Get out of my bed, Callie. She’d still been naked and blissful and sleepy in the pink light of Christmas morning when he’d shaken her awake, his voice hard. Get out of my house. I’m through with you.
Eight and a half months later, his words were still an ice pick in her heart. Exhaling, Callie wrapped her arms around her baby bump. He would never know about the life he’d created inside her. He’d made his choice. So she’d made hers. There would be no custody battle, no chance for Eduardo to be as domineering and tyrannical a father as he’d been a boss. Her child would be born into a stable home, with a loving family. Brandon, her best friend since
the first grade, would be her baby’s father in all the ways that counted, and Callie would be a devoted wife to him in return. In every way but one.
She’d been doubtful at first that a marriage based on friendship could work.
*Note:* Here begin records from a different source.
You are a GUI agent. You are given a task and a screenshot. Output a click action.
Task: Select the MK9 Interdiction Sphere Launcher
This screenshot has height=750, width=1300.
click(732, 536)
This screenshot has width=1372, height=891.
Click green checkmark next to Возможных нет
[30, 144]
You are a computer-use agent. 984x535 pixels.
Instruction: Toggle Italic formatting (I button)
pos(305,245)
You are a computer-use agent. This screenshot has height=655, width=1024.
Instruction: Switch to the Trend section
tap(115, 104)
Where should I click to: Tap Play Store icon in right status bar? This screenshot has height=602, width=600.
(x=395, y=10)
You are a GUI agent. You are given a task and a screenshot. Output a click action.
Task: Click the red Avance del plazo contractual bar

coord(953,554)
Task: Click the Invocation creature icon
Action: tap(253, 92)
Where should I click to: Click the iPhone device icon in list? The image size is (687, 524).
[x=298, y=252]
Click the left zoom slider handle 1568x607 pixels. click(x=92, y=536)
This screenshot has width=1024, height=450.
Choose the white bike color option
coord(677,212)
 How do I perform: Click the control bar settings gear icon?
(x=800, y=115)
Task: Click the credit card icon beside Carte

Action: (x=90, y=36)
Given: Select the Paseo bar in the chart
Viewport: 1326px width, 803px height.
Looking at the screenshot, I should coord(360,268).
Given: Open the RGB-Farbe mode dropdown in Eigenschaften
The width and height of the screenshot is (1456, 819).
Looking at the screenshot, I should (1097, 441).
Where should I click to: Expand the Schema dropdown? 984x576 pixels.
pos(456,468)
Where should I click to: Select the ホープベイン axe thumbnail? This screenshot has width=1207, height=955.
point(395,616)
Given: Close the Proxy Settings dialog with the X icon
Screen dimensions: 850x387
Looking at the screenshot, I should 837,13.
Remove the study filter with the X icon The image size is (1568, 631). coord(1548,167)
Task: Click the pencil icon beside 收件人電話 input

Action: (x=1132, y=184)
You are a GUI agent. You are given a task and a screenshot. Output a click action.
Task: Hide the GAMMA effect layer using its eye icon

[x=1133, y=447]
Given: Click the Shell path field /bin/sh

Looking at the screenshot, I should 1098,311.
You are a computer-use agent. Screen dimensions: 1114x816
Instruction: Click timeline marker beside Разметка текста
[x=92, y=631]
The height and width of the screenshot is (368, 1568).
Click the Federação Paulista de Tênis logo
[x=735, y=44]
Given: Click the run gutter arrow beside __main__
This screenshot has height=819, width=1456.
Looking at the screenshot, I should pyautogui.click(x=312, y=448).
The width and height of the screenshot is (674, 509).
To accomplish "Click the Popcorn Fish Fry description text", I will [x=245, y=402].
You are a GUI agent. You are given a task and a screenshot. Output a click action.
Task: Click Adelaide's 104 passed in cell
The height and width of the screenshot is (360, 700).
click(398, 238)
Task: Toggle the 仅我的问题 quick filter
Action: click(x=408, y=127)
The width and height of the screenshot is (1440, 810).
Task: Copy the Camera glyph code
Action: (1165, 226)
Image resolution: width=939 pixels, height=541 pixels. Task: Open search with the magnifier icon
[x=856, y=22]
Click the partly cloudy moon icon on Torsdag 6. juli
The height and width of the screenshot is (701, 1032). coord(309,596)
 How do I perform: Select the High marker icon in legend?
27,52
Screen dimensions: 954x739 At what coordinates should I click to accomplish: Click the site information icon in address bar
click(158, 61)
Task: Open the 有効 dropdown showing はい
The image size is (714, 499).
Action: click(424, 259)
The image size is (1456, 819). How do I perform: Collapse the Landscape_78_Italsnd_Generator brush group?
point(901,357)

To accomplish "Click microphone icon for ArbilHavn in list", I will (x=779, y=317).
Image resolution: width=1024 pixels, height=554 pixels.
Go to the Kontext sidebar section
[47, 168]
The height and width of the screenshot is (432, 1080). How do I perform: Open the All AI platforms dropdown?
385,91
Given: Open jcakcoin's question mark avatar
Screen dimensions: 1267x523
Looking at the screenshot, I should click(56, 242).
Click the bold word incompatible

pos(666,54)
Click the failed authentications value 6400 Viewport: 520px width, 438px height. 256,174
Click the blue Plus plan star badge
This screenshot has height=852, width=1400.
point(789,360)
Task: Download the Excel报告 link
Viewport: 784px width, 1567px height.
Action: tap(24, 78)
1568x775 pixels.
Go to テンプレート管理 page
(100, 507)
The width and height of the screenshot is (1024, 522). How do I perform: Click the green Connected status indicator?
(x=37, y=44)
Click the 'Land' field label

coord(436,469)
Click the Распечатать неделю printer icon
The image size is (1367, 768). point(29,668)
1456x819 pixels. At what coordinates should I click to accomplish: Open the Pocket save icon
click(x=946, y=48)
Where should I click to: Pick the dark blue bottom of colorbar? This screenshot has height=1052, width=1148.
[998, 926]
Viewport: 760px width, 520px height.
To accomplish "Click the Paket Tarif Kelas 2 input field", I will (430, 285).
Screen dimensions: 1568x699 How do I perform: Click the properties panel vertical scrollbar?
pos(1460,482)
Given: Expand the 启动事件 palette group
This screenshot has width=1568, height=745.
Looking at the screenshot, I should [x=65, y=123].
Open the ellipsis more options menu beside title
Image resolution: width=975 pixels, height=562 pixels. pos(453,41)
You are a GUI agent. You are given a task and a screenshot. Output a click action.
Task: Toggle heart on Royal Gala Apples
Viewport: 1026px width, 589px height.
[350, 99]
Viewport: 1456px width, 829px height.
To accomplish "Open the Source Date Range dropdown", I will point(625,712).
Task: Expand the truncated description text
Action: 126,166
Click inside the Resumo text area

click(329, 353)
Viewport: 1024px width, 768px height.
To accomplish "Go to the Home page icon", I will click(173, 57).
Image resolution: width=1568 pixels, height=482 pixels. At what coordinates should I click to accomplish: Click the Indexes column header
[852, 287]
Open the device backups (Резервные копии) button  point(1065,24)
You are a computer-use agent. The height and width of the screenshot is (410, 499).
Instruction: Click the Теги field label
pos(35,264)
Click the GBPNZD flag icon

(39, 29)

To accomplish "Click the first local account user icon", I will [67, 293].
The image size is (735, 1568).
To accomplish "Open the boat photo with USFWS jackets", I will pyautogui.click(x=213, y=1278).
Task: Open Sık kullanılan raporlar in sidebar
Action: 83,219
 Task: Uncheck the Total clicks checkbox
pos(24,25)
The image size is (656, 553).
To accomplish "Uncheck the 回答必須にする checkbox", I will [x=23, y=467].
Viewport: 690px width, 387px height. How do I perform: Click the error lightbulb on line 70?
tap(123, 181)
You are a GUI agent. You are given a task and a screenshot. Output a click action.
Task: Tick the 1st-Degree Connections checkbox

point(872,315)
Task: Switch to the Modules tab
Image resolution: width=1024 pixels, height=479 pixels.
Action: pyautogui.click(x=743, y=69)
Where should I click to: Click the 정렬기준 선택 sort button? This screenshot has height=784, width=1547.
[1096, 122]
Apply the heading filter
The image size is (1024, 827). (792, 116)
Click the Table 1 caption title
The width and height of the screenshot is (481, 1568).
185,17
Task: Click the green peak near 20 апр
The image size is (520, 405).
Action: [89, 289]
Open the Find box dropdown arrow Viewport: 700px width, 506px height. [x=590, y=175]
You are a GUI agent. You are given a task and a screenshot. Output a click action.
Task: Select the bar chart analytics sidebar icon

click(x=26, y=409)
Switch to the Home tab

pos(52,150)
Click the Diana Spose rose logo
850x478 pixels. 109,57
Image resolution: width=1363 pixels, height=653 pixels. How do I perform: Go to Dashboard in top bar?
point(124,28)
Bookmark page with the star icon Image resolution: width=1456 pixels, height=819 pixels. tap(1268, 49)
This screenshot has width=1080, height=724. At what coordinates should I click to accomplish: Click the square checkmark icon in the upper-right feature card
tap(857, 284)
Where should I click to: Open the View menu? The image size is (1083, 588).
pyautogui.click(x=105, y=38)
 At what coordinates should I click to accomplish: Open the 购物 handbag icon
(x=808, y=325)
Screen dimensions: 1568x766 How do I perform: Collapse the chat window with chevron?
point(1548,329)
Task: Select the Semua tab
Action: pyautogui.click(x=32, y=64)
But Brandon had assured her that they didn’t need romance or passion to have a solid partnership. “We’ll be happy, Callie,” he’d promised. “Really happy.” Over the months of her pregnancy, he’d worn her down with kindness.
Now, as Callie leaned back against their suitcases on the stoop, her eyes fell on her Louis Vuitton handbag. Brandon kept telling her to sell it. It would look ridiculous on the farm, she knew. It had been a gift from Eduardo last Christmas. Totally unnecessary, she’d wept, amazed that he’d noticed her gaze lingering upon the shop window months before. I reward those who are loyal to me, Callie, Eduardo had replied. A woman like you comes along only once in a lifetime.
Squeezing her eyes shut, Callie turned her face upward, feeling the first cool raindrops against her skin. Such a ridiculous trophy, a three-thousand-dollar handbag, but it had been a hard-won symbol of her hours of devotion, of their partnership. But Brandon was right. She should just sell it. She was done with Eduardo. With New York. Done with everything she’d once loved.
Except this baby.
A low roll of thunder mingled with the honk of taxis and distant police sirens on Seventh Avenue and the hiss from the subway vent at the end of the street. She heard another car pull down the street. It stopped, and she heard a door slam. Brandon had returned with the rental car. It was time to marry him and start the two-day journey to North Dakota. Forcing her lips into a smile, she opened her eyes.
Eduardo Cruz stood beside his dark Mercedes sedan, powerful and broad-shouldered in an impeccable black suit.
The blood drained from Callie’s cheeks.
“Eduardo,” she breathed, starting to rise. She stopped herself. Maybe he couldn’t see her pregnant belly. She prayed he couldn’t. Wrapping her arms loosely over her knees, she stammered, “What are you doing here?”